By Thembela Ntongana
An alarming 22 percent of children between the ages one and nine in South Africa are obese, according to the South African Society for Obesity and Metabolism (Sasom).
Child obesity is a medical condition where excess body fat negatively affects a child’s health or wellbeing. According to an article by Health24, obesity in South Africa is increasing but is being ignored.
A parent of an obese teenager, Nozizwe Bozo, from Scenery Park, said: “I didn’t see anything wrong with my daughter. I didn’t want to listen to the doctors because growing up most of my family were fat. Now with an ever-changing society she has to face insults every day of her life.”
With the rapid growth of technology children are less active in sport as well as natural exercises such as walking from home to school. This together with ‘junk’ foods is why obesity is increasing.
Zanele Ntungwa, a dietician at F Matanga Nutriclinic in Southernwood, says when the body mass index (BMI) is above 30 then the person is classified as obese which is mainly caused by increased food intake with decreased physical activity.

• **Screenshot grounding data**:
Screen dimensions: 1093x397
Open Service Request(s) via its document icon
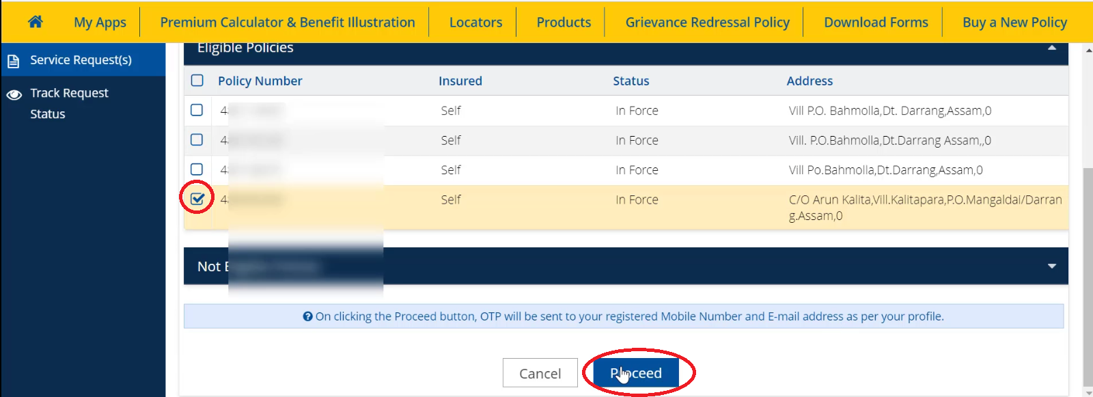[x=14, y=60]
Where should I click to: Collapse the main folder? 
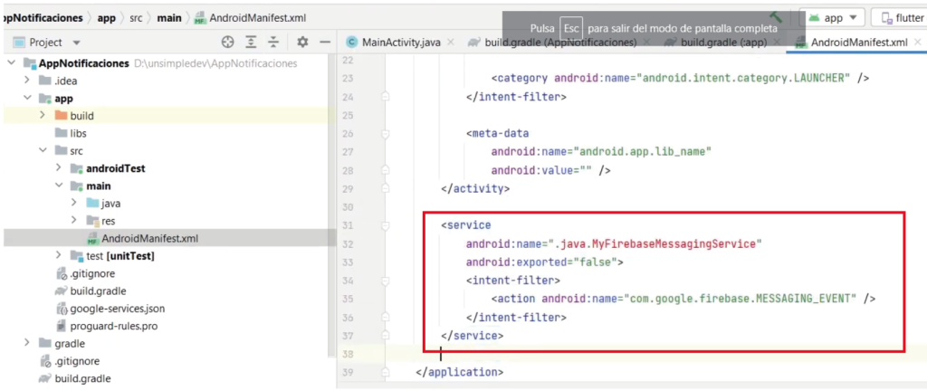[x=59, y=186]
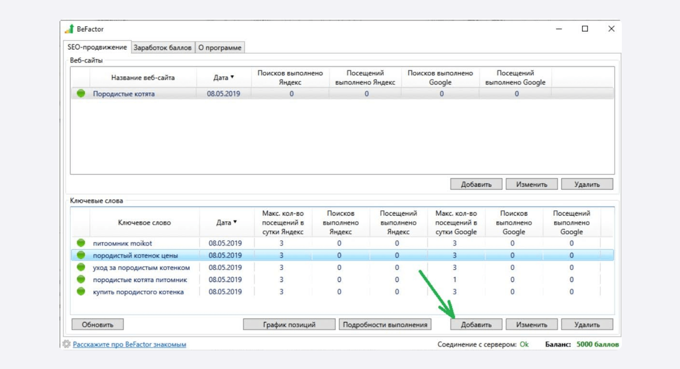Select the SEO-продвижение tab
Screen dimensions: 680x369
click(97, 47)
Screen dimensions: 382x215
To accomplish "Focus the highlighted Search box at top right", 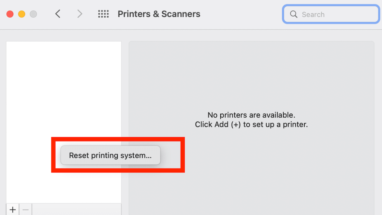I will point(330,14).
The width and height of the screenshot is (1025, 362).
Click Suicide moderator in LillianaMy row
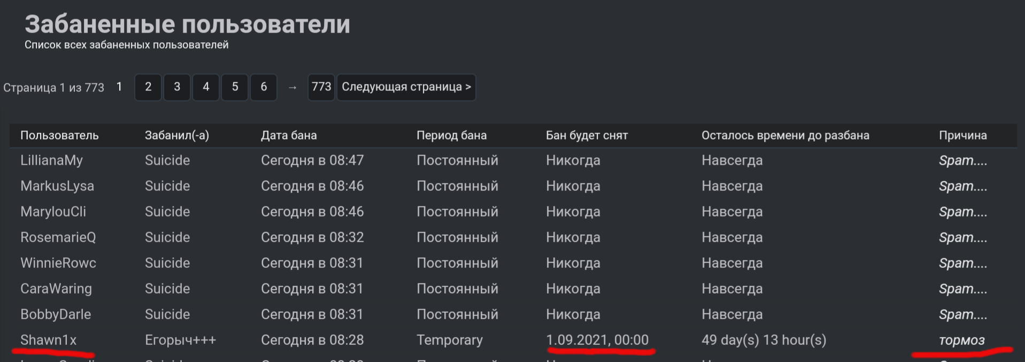tap(167, 160)
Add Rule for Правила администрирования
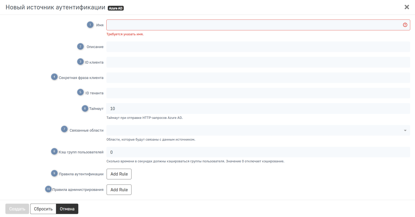415x217 pixels. point(119,190)
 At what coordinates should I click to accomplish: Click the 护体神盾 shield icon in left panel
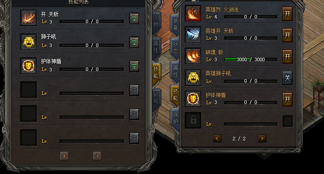click(x=29, y=66)
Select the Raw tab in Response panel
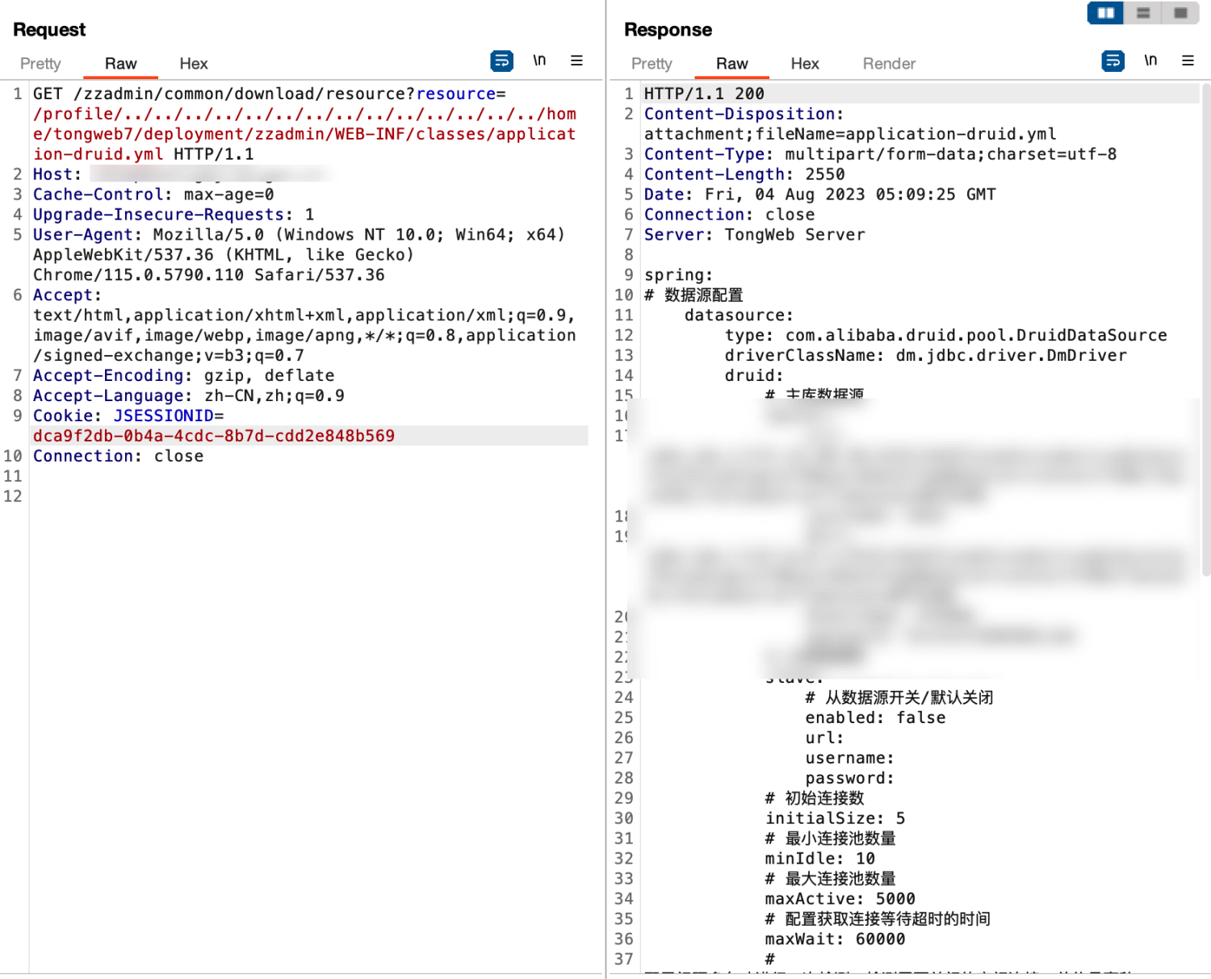Viewport: 1211px width, 979px height. 731,64
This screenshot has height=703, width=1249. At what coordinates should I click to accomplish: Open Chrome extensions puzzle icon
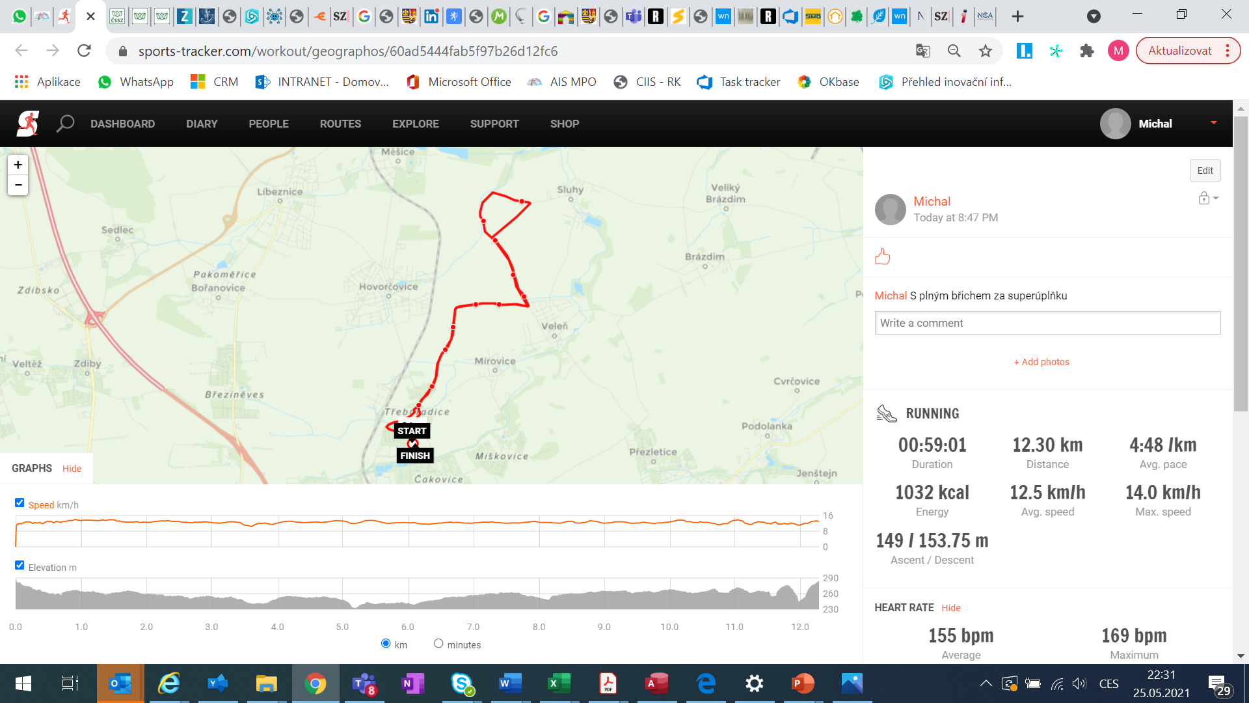[1087, 51]
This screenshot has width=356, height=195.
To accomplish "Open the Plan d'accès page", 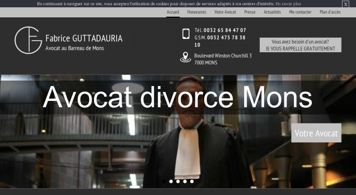I will (330, 12).
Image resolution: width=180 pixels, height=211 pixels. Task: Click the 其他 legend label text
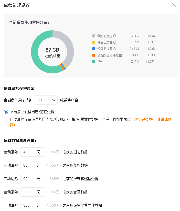(x=100, y=62)
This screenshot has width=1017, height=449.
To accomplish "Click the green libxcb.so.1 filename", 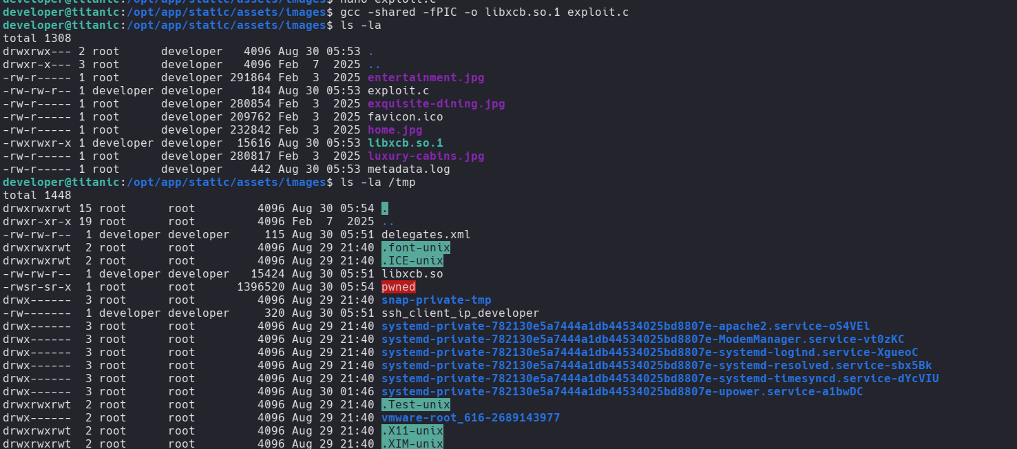I will coord(405,143).
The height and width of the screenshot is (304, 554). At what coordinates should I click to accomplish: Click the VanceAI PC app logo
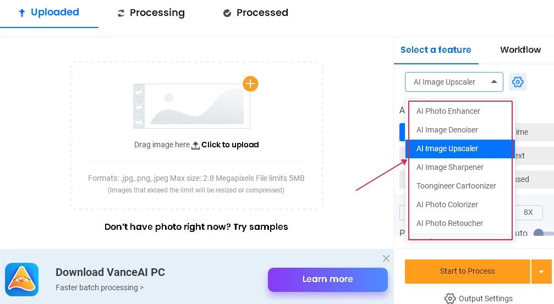[x=22, y=279]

• **REQUIRED ACTION 1**: Translate this sentence from the child obesity article into Spanish: "Child obesity is a medical condition where excess body fat negatively affects a child’s health or wellbeing."
• **REQUIRED ACTION 2**: Sum up the child obesity article in two sentences.
• **REQUIRED ACTION 3**: Carry on the child obesity article from its last sentence.
The records are separate material and have nothing to do with the text.

• **TASK RESULT 1**: La obesidad infantil es una afección médica en la que el exceso de grasa corporal afecta negativamente la salud o el bienestar de un niño.

• **TASK RESULT 2**: According to the South African Society for Obesity and Metabolism, 22 percent of South African children aged one to nine are obese, meaning excess body fat is harming their health or wellbeing. Children moving less because of technology, together with junk food, is driving the rise, and a dietician says obesity, marked by a BMI above 30, comes mainly from eating more while being less active.

• **TASK RESULT 3**:
Zenzele Mntambo, aged 13, who weighs 127kg, told the SNA that her weight problem started because of her love for food. She says she now eats to ease the pain of emotional and verbal abuse that she endures every day of her life.
“I have a serious problem I know that but everything that I have tried doesn’t seem to have worked. I can’t afford those expensive diets. I am scared for my life because my health is not looking good at this point.”
Culturally speaking, Ntungwa said: “If you were fat you were seen as healthy and a sign of wealth, if you were thin then you were unhealthy, poor, and stingy and probably even sick. People don’t want to be labelled so they tried to avoid it by not being thin.”
Obesity reduces the life span of a person because of chronic diseases such as type 2 diabetes, hypertension, stroke, high cholesterol and some form of cancers.
“There is not much obese people can do on their own as they require a lot of education, but they need to decrease fat, sugar and calorie mainly starch intake, increase fibre, more vegetables – people should grow their own vegetables and increase physical activity,” said Ntungwa.